“Moonshot” part 2. “Lock and load up for Alaska”
“Moonshot” is a blog series by Heather Lavender, who’s Louisiana State University research team is headed to the wilds of Alaska to offer their expertise to help send a rocket to a moon of Jupiter!
I joined Dr. Brent Christner’s group in July 2013 and shortly after, Brent returned from an expedition in Alaska. In his presentation to our group were pictures of bears, including a bear’s paw print found one morning in the camp fire ashes! Despite, Brent assuring us that the bear in the picture was a black bear and reportedly not as aggressive as a grizzly, the only words I heard were, “bear.” Black, koala, panda, grizzly, they all have the same last name, which means stay away, because not everyone can be Christopher Robin. Due to even the small chance of a bear attack while in Alaska, everyone on the next expedition would be receiving professional fire arms training.
Flash-forward to early spring when Brent asked that I consider joining the group bound for Alaska. I couldn’t say “Yes!” fast enough. I’ll admit, I’m a science junkie. I have never worked in a lab where I was not fascinated with an aspect of the research focus. So, to be offered an opportunity to explore how microorganisms interact with the atmosphere around us…count me in!

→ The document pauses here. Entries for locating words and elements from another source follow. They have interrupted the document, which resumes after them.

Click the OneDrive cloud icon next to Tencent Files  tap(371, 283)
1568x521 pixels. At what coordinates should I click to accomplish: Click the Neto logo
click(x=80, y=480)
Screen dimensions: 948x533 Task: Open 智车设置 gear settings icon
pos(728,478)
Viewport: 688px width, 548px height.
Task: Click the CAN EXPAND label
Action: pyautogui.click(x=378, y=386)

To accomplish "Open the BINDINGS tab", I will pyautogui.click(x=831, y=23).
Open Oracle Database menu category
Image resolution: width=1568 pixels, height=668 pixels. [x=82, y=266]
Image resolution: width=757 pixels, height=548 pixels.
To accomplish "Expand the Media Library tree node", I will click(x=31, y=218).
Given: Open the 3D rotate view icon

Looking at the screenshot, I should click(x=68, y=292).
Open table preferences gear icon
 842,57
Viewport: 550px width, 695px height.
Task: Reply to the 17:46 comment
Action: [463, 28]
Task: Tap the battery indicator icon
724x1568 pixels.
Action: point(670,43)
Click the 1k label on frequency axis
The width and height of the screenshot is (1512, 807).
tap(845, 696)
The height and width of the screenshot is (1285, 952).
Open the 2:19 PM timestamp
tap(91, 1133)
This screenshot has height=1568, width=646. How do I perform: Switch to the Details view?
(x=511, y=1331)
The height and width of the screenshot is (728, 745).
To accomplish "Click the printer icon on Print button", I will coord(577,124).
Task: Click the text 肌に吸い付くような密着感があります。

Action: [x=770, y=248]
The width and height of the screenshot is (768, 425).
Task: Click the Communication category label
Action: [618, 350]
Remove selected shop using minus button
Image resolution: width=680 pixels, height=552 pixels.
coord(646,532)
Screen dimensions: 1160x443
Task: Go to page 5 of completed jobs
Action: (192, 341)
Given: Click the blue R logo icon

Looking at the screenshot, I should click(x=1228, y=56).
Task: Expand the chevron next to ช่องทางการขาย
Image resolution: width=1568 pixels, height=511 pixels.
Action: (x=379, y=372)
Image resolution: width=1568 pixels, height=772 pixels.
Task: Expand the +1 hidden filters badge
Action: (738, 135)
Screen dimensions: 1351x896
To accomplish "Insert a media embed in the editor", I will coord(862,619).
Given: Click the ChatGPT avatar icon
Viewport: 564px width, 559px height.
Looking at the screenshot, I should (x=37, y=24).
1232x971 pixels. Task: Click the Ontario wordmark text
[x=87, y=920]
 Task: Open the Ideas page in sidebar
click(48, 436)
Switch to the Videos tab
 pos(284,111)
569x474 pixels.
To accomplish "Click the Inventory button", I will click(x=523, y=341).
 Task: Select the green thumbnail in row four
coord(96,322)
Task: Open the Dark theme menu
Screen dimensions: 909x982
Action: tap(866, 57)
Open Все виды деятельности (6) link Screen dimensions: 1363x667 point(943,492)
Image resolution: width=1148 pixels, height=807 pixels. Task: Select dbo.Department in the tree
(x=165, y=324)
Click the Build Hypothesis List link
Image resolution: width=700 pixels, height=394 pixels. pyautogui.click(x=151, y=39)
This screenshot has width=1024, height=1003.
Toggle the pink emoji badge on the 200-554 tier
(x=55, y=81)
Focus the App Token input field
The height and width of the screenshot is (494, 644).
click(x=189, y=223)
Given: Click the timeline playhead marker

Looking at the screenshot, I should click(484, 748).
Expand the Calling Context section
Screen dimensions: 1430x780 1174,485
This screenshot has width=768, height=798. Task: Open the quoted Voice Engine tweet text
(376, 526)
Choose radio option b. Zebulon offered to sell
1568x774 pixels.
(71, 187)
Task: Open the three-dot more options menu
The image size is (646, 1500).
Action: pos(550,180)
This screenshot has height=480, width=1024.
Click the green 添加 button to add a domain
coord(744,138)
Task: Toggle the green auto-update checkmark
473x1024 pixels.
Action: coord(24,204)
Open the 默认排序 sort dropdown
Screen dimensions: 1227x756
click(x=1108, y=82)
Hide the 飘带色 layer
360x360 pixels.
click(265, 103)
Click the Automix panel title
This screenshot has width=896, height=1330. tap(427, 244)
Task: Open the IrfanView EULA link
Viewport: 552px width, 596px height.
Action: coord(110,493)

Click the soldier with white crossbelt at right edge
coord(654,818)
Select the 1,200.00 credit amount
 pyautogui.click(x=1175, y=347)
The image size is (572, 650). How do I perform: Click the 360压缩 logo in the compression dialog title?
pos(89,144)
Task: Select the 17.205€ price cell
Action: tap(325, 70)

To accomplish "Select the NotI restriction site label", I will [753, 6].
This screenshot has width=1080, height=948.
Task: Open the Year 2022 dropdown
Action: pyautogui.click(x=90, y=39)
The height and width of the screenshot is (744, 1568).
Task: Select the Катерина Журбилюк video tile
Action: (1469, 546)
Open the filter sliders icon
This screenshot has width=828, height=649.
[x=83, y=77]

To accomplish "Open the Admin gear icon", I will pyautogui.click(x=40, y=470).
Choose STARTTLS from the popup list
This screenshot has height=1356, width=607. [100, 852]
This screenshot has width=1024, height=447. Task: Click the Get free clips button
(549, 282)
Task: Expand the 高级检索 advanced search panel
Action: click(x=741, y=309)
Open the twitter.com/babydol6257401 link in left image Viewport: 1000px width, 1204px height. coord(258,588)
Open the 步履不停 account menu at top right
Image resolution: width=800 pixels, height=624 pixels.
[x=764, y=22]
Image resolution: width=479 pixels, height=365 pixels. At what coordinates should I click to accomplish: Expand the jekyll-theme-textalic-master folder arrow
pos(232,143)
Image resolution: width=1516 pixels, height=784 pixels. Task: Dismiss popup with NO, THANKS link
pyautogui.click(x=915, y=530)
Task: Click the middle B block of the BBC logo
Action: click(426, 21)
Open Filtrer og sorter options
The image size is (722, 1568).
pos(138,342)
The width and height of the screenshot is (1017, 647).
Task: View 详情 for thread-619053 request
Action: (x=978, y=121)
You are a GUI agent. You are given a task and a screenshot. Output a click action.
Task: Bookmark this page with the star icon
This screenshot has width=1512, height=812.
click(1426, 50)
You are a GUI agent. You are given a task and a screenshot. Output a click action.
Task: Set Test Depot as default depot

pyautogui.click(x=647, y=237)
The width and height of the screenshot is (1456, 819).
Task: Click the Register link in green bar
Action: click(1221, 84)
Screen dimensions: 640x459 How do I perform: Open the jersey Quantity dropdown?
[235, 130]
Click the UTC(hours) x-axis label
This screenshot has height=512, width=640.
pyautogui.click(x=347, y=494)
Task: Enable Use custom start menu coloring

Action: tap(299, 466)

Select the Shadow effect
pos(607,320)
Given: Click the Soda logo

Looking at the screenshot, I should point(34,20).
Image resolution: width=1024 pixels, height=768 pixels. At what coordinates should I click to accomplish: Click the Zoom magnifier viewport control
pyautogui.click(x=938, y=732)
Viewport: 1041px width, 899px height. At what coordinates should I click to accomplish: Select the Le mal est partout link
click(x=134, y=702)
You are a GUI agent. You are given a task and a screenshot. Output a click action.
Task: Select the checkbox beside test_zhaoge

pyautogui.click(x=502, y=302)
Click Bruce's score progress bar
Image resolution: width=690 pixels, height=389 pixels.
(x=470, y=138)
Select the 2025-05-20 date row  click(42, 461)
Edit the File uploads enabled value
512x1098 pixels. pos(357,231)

It wasn’t long thereafter that I was learning how to hold, load and operate a 12-gauge shotgun. If you’ve never held a firearm, a shotgun might not be your starting point. However, for myself and fellow team member Erin Oliver, LSU junior and Charles S McCleskey award recipient, a shotgun was exactly where we started. We met Sgt. Robert Knight at the Baton Rouge Police Academy firearm training facility and learned that using a firearm to protect yourself from a bear should be a last resort. Hopefully, the rest of our preparations for Alaska won’t leave us near as sore and bruised.